WASHINGTON, March 16 (Xinhua) -- Scientists have developed highly efficient bacteria- and virus-killing material that may someday be integrated into personal protective equipment (PPE) for further preventing the outbreak of emerging infectious diseases.

A study, published on Friday in the journal Science Advances, has shown that these durable, yet breathable membranes can recharge their store of pathogen-killing chemicals under daylight like solar powered batteries, while maintain relatively fast biocidal abilities in dim or dark conditions.

In comparison, similar light-responsive biocidal materials typically need around five to 10 hours to reach the level of bacteria-killing efficiency that the membrane can achieve in a matter of minutes.

Si Yang, the paper's lead author, a postdoctoral researcher at University of California, Davis, told Xinhua, "The material is made of electrospinning nano-fibers. Its 200-nanometer small pores can effectively block pathogens and also increase their contact with the photo-catalytic antibacterial component on the nano-fibers."
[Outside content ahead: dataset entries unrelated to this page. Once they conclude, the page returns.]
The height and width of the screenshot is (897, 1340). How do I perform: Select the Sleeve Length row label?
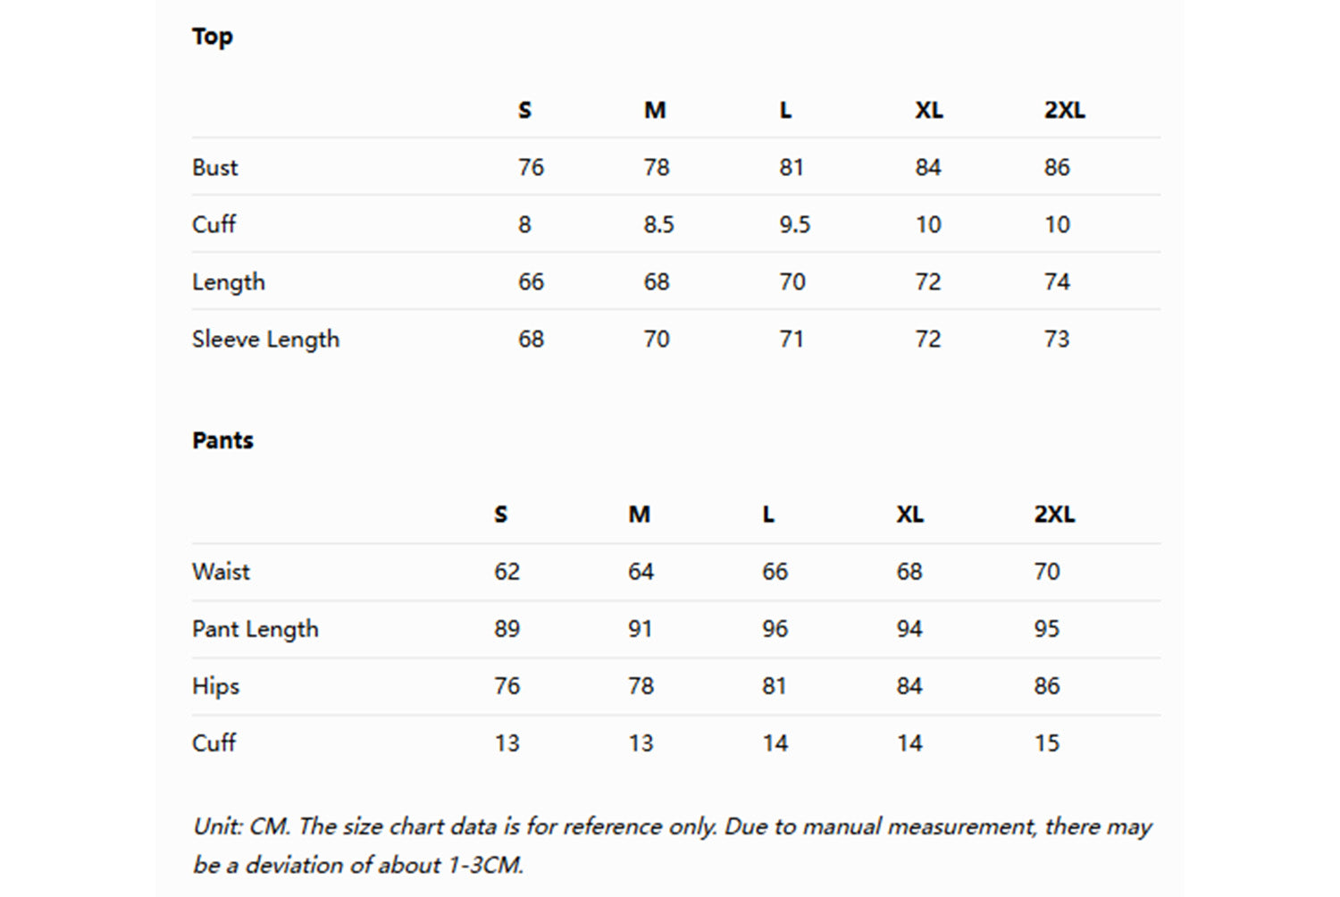click(265, 340)
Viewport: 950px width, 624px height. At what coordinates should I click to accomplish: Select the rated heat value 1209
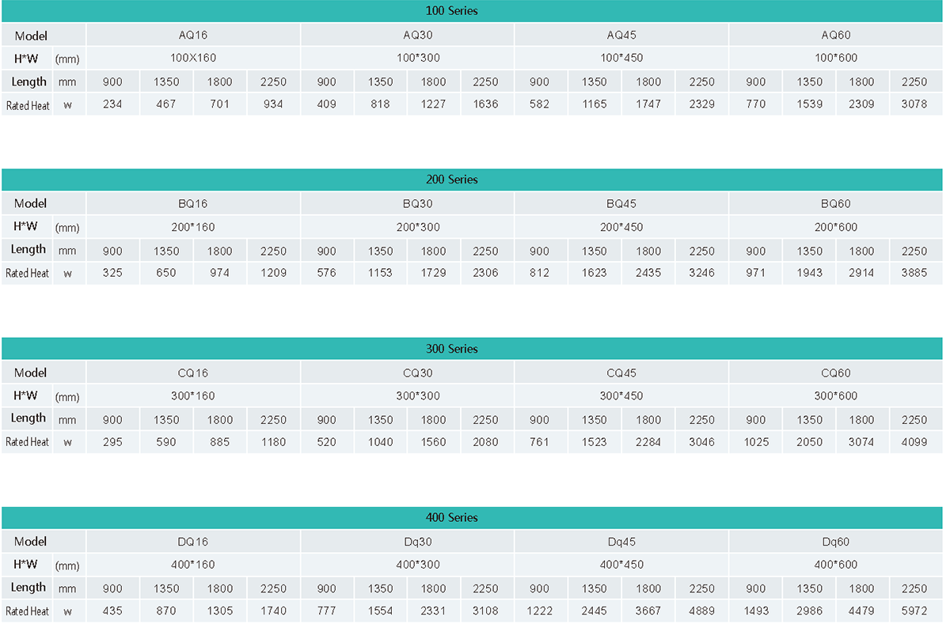pyautogui.click(x=273, y=273)
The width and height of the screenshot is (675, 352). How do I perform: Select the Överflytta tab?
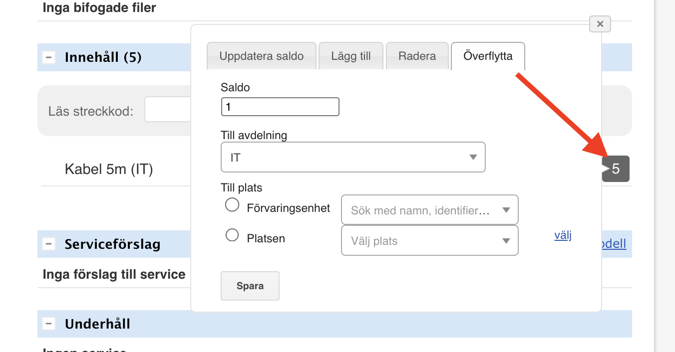pyautogui.click(x=488, y=56)
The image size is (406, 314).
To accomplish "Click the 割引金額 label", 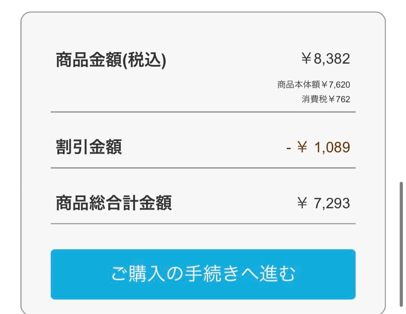I will tap(89, 147).
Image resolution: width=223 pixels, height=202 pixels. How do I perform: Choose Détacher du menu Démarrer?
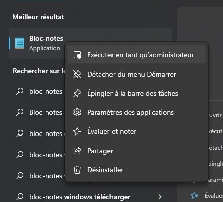137,74
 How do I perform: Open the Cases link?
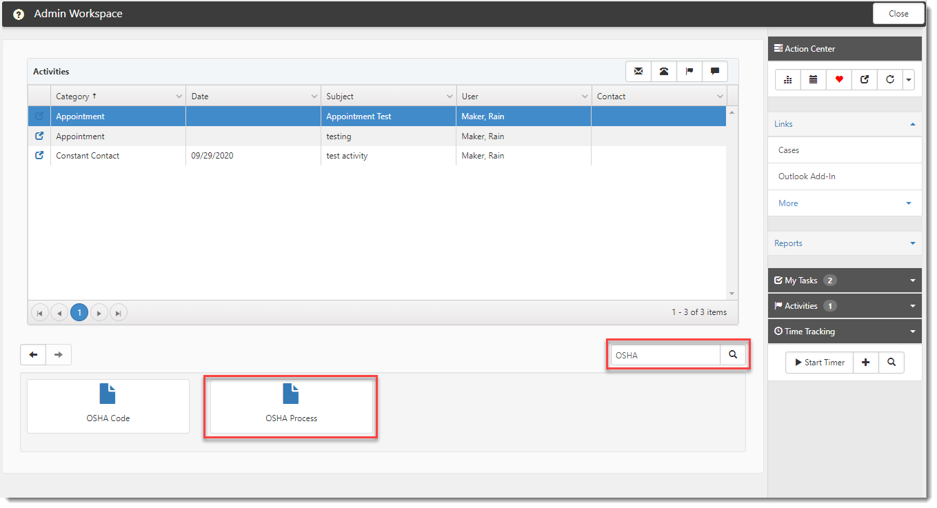click(789, 150)
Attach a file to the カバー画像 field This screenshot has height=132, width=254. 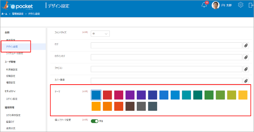[x=246, y=81]
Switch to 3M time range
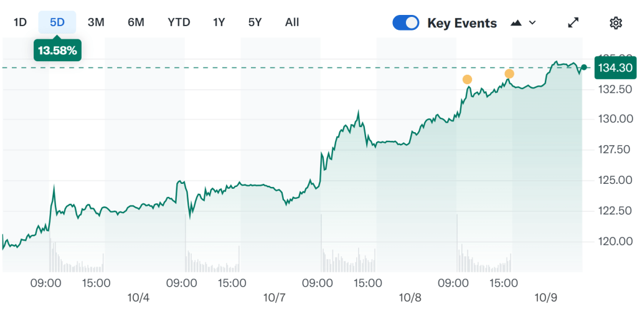Image resolution: width=637 pixels, height=311 pixels. 96,22
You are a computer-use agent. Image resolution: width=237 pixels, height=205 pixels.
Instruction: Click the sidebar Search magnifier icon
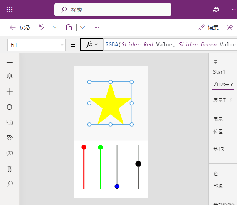[10, 184]
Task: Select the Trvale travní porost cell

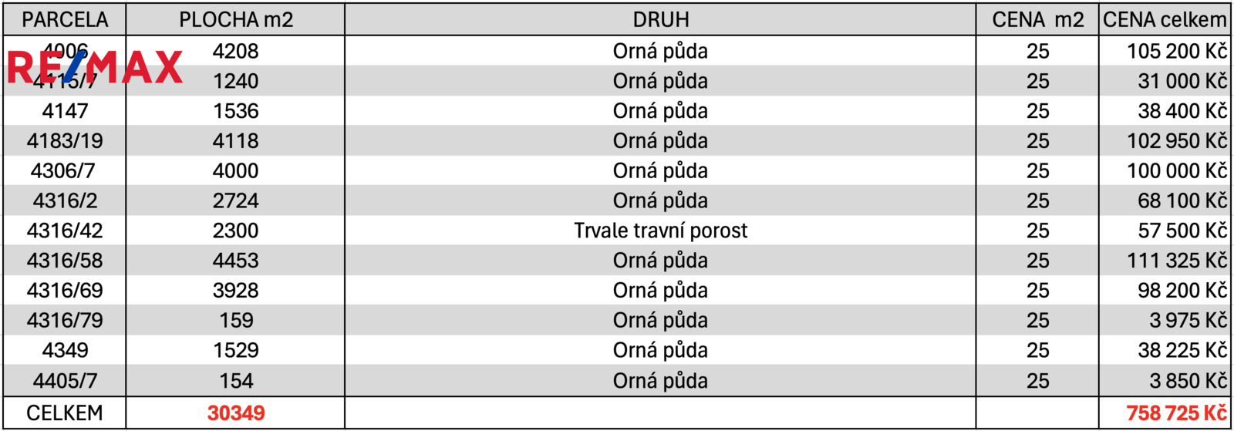Action: pos(660,231)
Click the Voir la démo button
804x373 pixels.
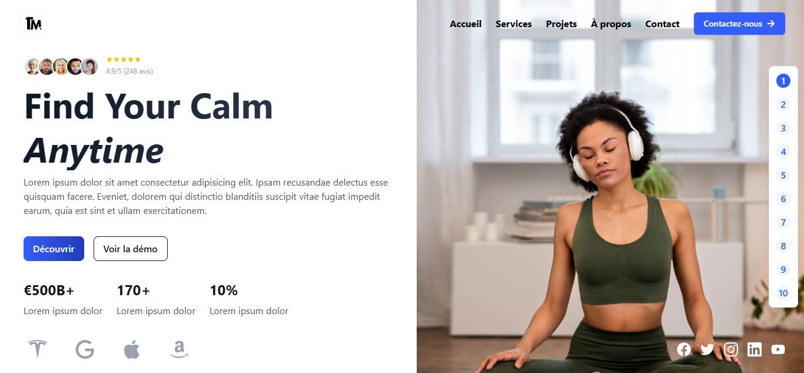click(131, 249)
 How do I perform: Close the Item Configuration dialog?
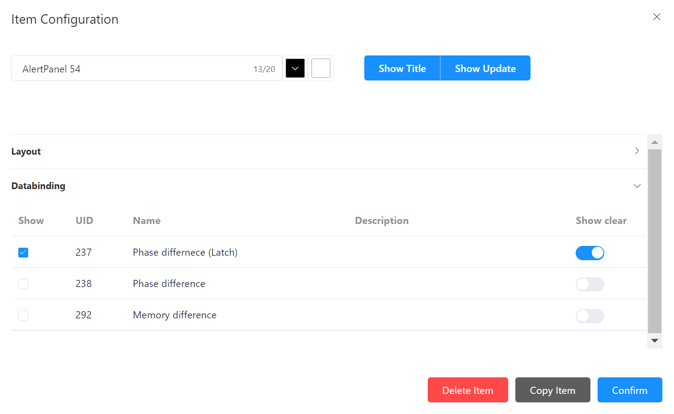pos(656,17)
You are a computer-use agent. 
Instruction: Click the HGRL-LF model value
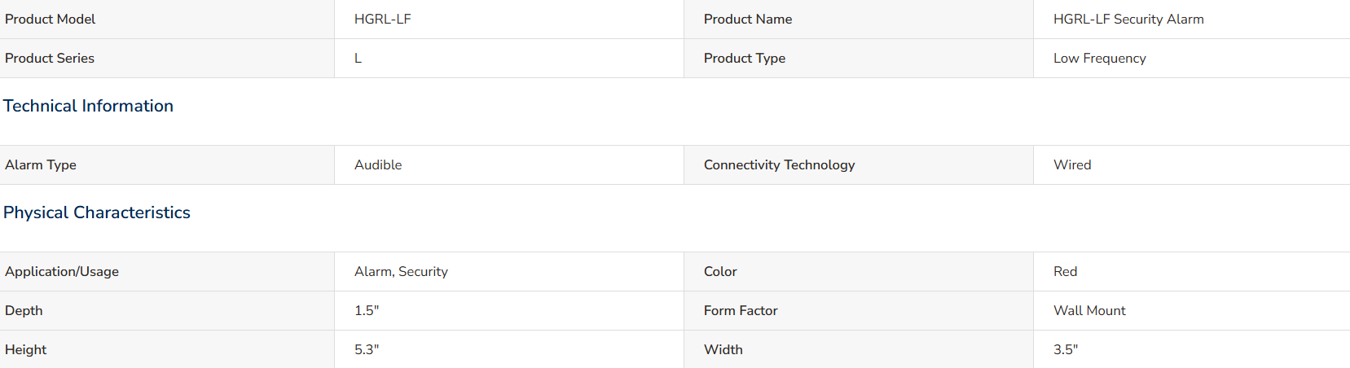pos(382,19)
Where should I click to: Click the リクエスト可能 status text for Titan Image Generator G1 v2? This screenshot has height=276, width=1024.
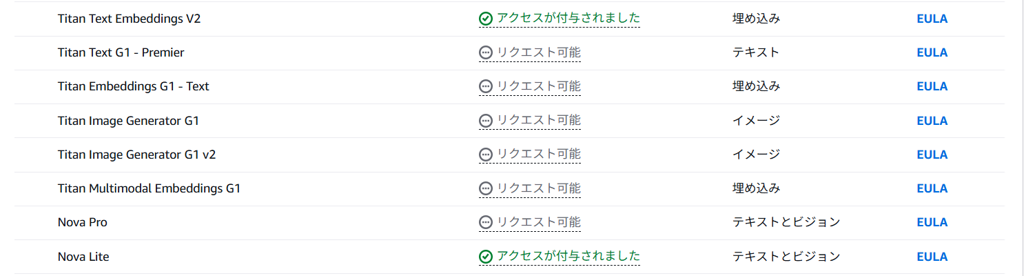[539, 155]
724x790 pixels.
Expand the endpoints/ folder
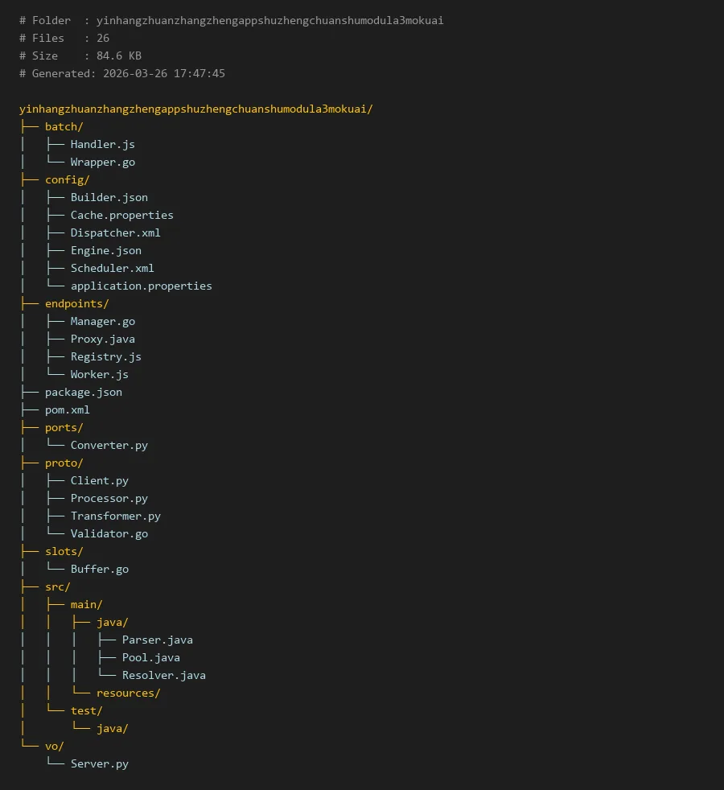point(76,303)
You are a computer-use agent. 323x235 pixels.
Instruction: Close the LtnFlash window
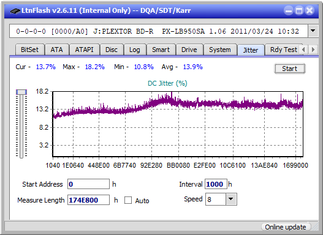tap(309, 10)
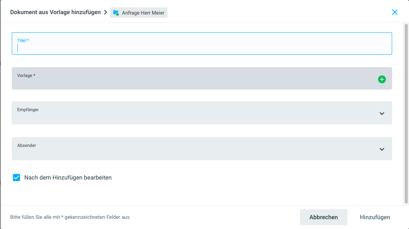Click the green plus icon in Vorlage
409x229 pixels.
(x=382, y=79)
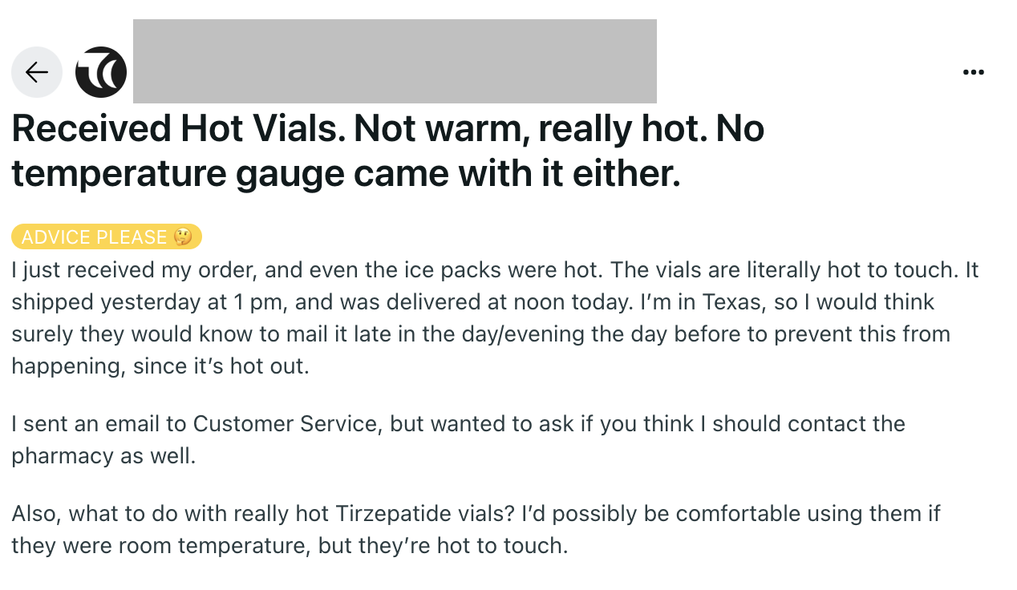
Task: Click the post title "Received Hot Vials"
Action: (x=176, y=128)
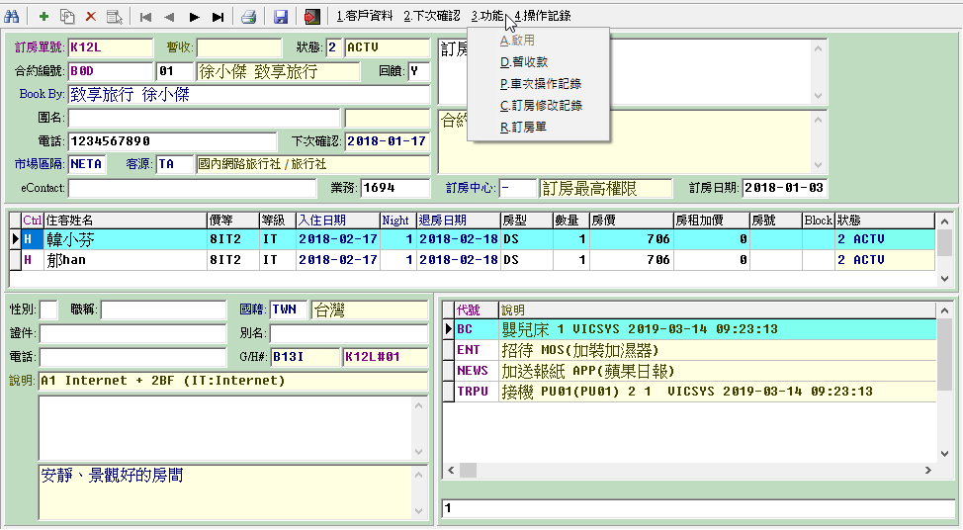
Task: Select R.訂房單 in the function menu
Action: point(523,127)

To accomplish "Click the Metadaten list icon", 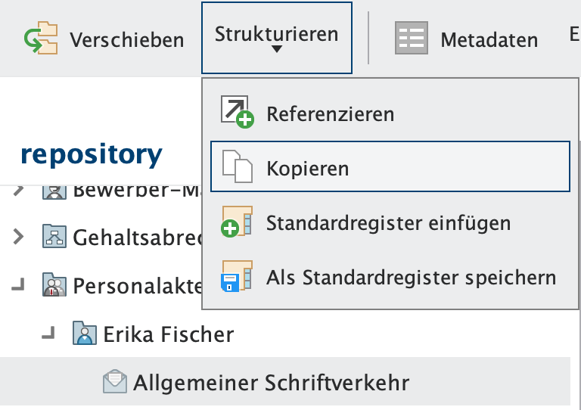I will coord(412,39).
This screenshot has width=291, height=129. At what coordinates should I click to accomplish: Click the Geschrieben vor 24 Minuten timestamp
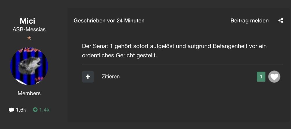tap(109, 21)
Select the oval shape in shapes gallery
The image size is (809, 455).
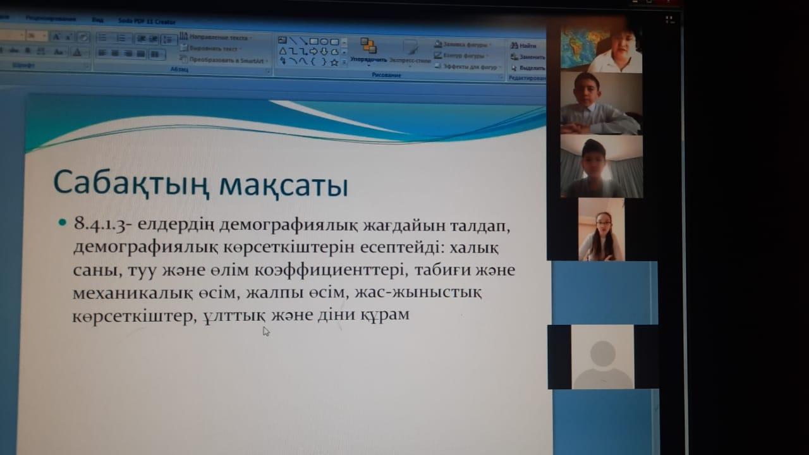(324, 42)
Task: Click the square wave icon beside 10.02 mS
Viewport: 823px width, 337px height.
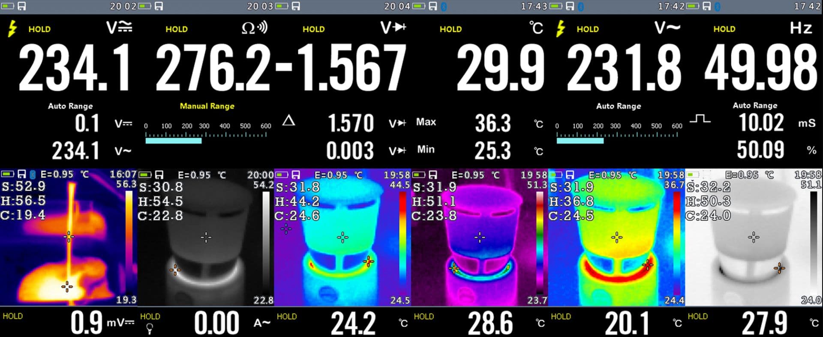Action: [700, 119]
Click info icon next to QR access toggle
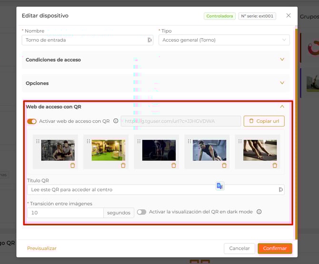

Researchers engineered rechargeable patchworks of nano-fibrous membranes (RNMs) that quickly produce biocidal reactive oxygen species in response to daylight.

The RNMs killed bacteria (Escherichia coli and Listeria innocua) at over 99 percent percent efficiency under 30- and 60-minute daylight irradiation and killed viruses (T7 phage) just as efficiently at a faster rate, in only about five minutes under daylight.

Moreover, thanks to its rechargeable feature, the RNM continued to kill the pathogens in the dark, disrupting bacteria within 120 minutes and viruses within 30 minutes.

The 2014 Ebola epidemic in West Africa, causing roughly 40 percent dead among the 28,646 infected civilians and more than half of the 852 diagnosed healthcare workers - highlights an urgent need for improved PPE, according to researchers.

Currently, healthcare workers will wear face masks, suits and surgical gloves, which only minimize infection by blocking contact with the pathogens, or use biocides that need frequent reapplication.

These sustainable RNMs show potential for use in applications like tissue engineering, medical therapy equipment and smart wearable devices, Si said.